I'd like to see easier integration.
I've been using this solution for 10 years.
The stability is very good.
The solution is scalable, we have around 600 users. We'll probably expand usage to new areas.
Customer support has deteriorated because the company has grown so much. They can't provide the same level of service. We provide consultancy services so it works to our benefit.
Positive
I've also used Sharepoint and in comparing the two, Confluence makes communication much easier. SharePoint is more difficult to use and a complex solution.

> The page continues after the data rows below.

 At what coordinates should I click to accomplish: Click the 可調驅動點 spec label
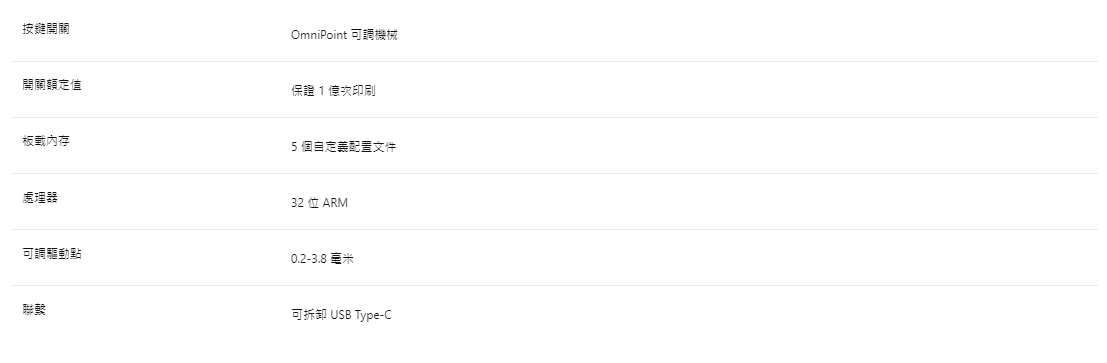pyautogui.click(x=52, y=253)

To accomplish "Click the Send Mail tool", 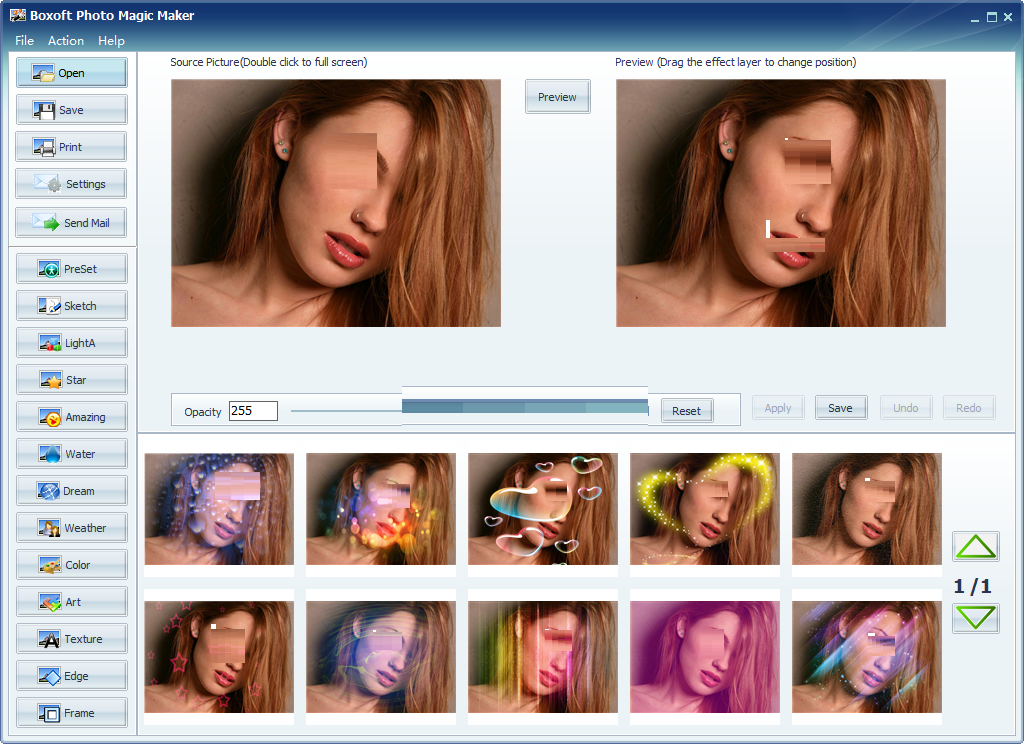I will click(71, 222).
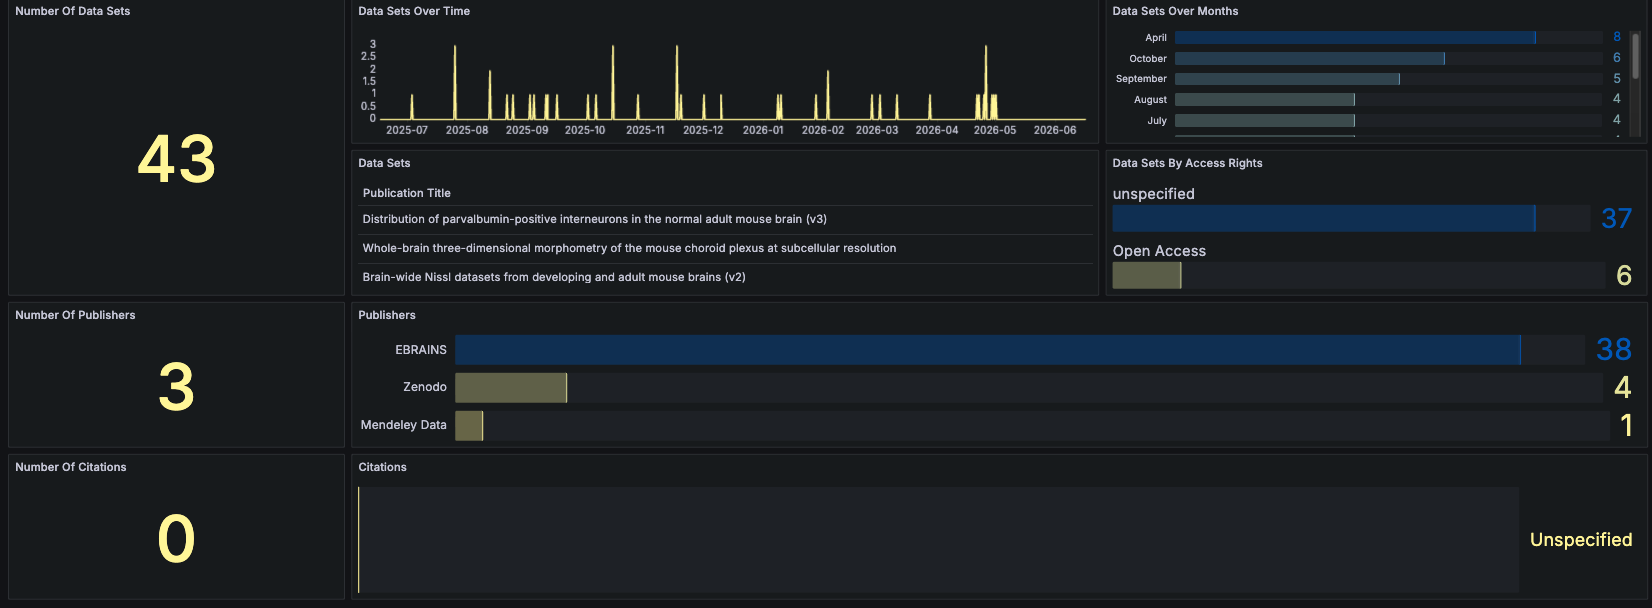Sort by the Publication Title column header
Screen dimensions: 1652x608
click(x=407, y=193)
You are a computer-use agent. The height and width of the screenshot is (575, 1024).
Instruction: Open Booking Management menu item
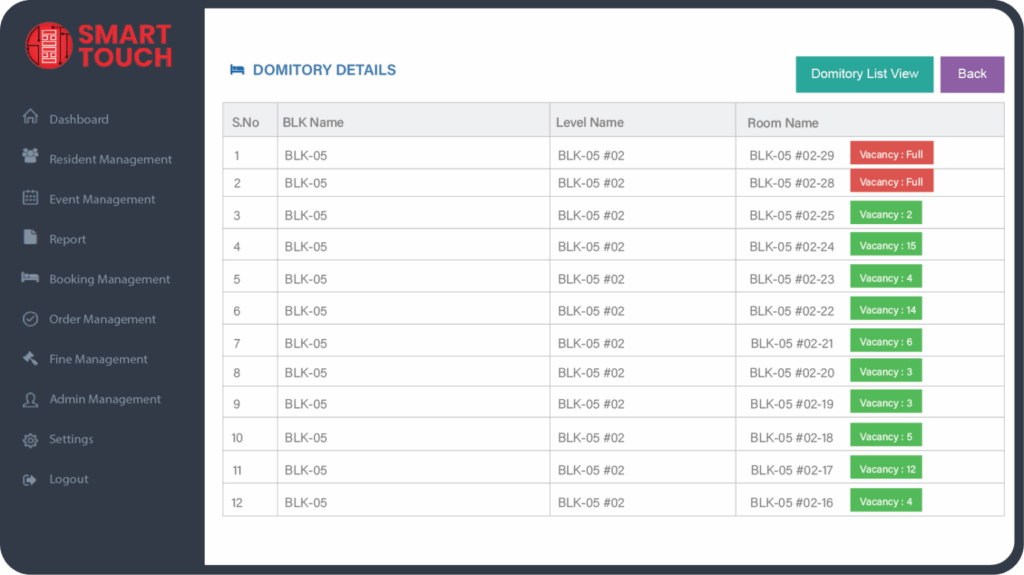click(x=109, y=279)
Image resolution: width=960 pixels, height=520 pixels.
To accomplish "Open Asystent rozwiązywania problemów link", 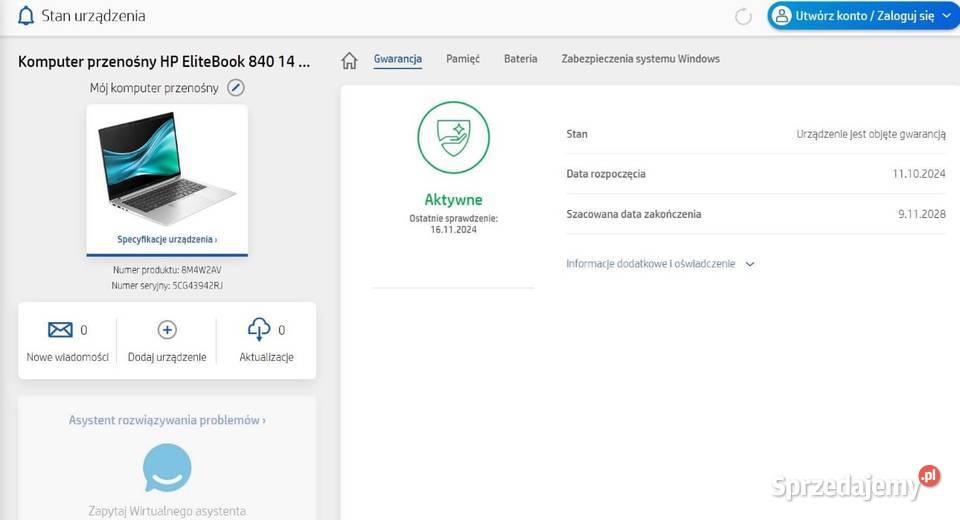I will pos(167,421).
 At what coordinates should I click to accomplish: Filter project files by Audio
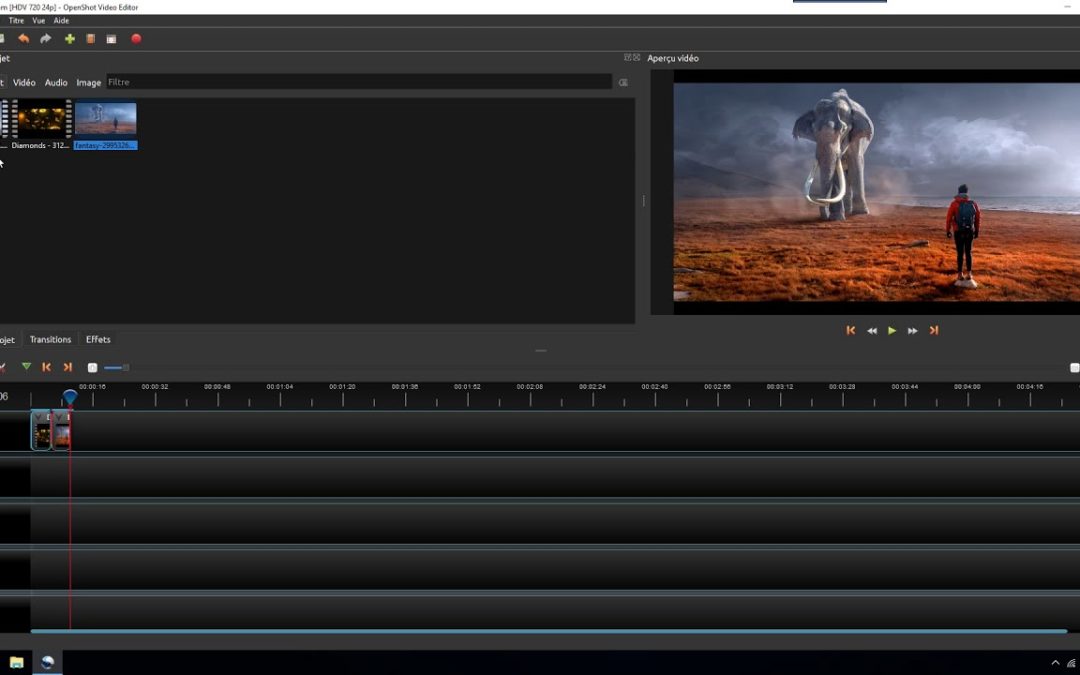[56, 83]
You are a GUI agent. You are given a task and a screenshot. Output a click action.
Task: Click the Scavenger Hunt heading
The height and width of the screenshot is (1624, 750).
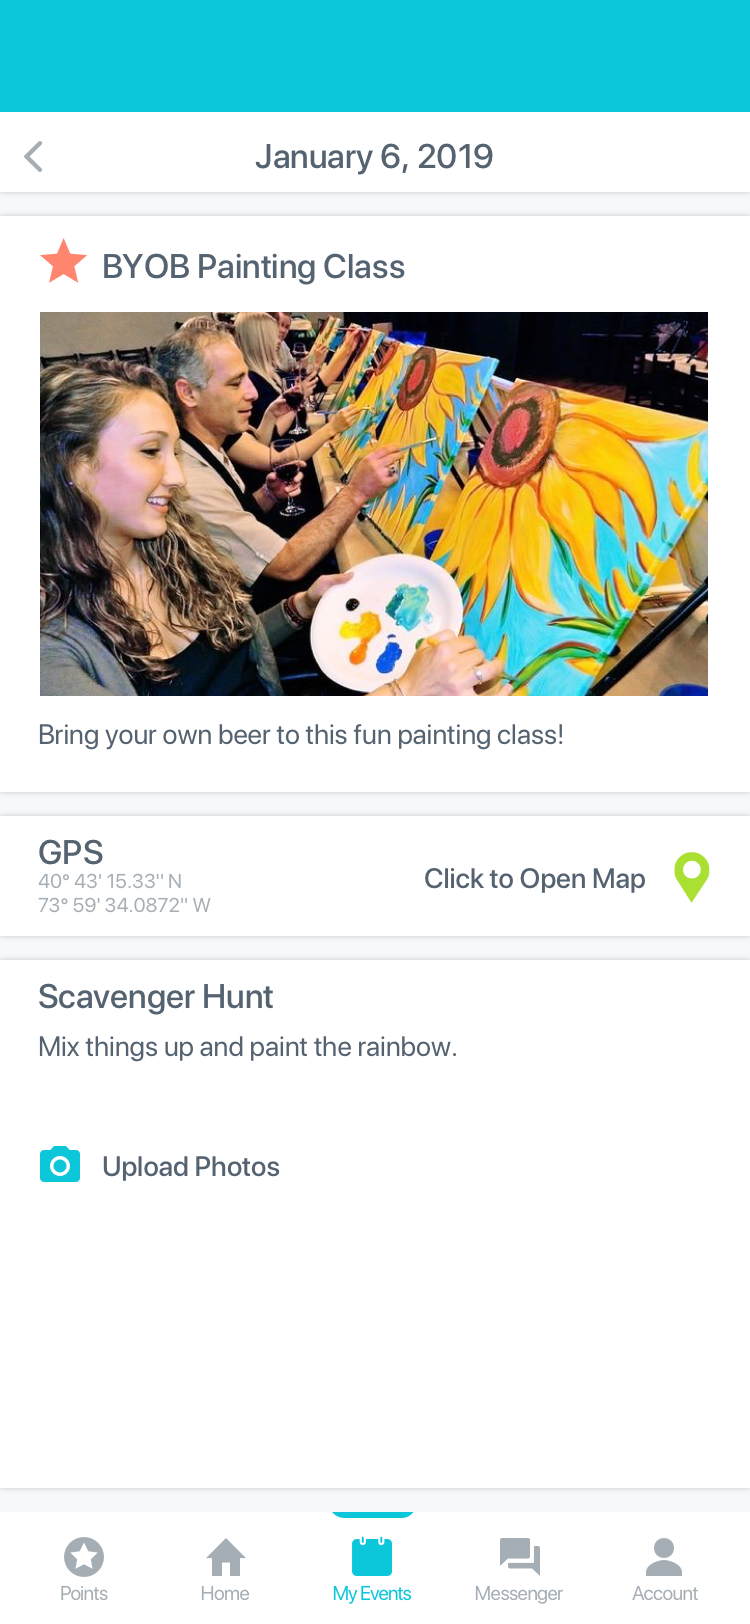pos(155,997)
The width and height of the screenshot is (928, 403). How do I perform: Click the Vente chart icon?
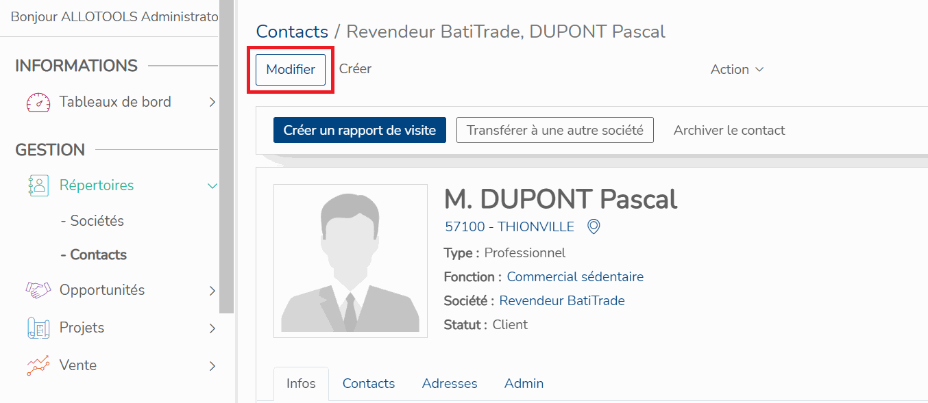(38, 366)
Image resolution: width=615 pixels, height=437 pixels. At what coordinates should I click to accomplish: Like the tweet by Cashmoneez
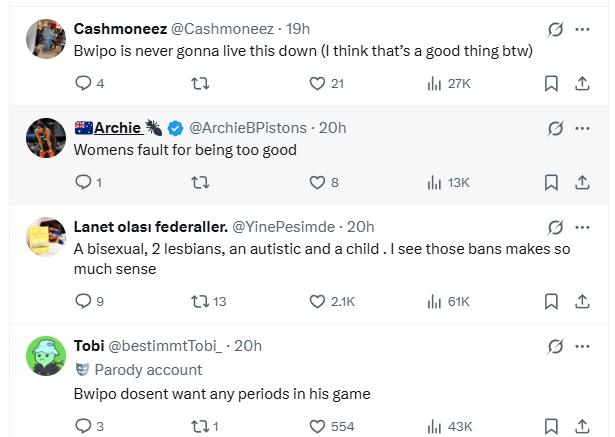pyautogui.click(x=318, y=84)
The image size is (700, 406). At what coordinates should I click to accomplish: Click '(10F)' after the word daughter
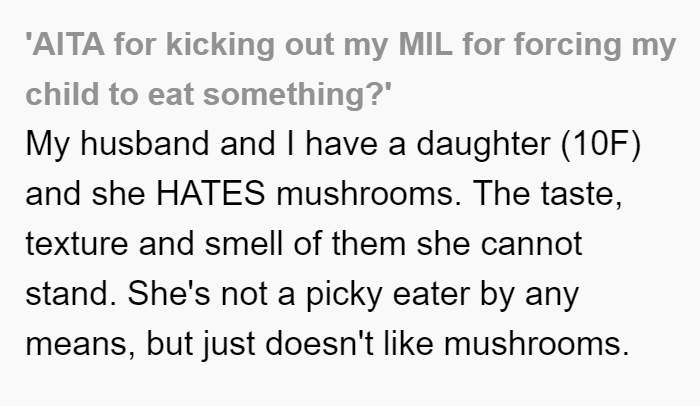600,144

The initial setup requires some planning. To get Confluence up and running took a day but it took close to a year before everyone felt comfortable with the solution. Following the initial setup, it required user management and security settings. And then build the data structure or space structure and install plugins. Following that there is a training process for users. We deployed internally because we have experience providing that type of consultancy to other companies. Half of the companies we deploy to use some external help and half do it by themselves. It takes longer if you do it without assistance.
Maintenance requires less than one man month per year because you don't have to install updates. But still there's some maintenance, cleaning up data and fixing the permits and things like that.
The ROI is both in terms of time as well as financial.
Confluence used to be really affordable but they've been increasing their prices. It's not super expensive but more expensive than it used to be. We pay an annual licensing fee which includes some essential plugins.
Spend some time planning the structure and how you're going to use Confluence and provide some initial training. It makes the deployment easier.
I rate this solution nine out of 10.
My primary use case is for documentation.
The most valuable feature is the accessibility from different sites for different colleagues and the search option.
I would like to see the text editor upgraded from its current limited abilities.
I have been using Atlassian Confluence for the past ten years.
When it comes to stability I have not seen the solution go down in the past couple of years so it is good.
When it comes to scalability you can add as many documents and sites as you like. We currently have around two thousand users
I can recommend Atlassian Confluence for any company that requires document management and documenting ongoing processes, Of course, it is not a very intuitive or very comprehensive management tool because you cannot track the requirement object changes with it, but you can use it for general documentation purposes. I would rate Atlassian Confluence an eight out of ten.
The sharing of information and simple formatting are valuable features. That is, there are no templates, and everything uses one format. This means that people don't need to worry about formatting.
When we have a project that we don't want to share with everybody but want people to know that it exists, there is no way to do this in Confluence. When a project is not shared, people cannot see that it exits.
I've been working with Confluence for eight years. It was initially on-premises, but we moved to the cloud four years ago.
It's stable, and we haven't had any issues at all.
We haven't had any problems with scalability. We have about 300 users.
Some technical support staff are very helpful, but some just send documentation that is not very helpful. I would say that technical support needs improvement.
I didn't do the initial setup, but I think it's pretty easy. When I had to configure a new site, it was very easy.
SharePoint is very confusing, but Atlassian Confluence is very simple. After a couple of days, most people understand how it works, and it's quite simple.
I recommend Confluence to any company that wants to share information inside the company. Confluence is great; it's like a wiki. I would give it an eight out of ten.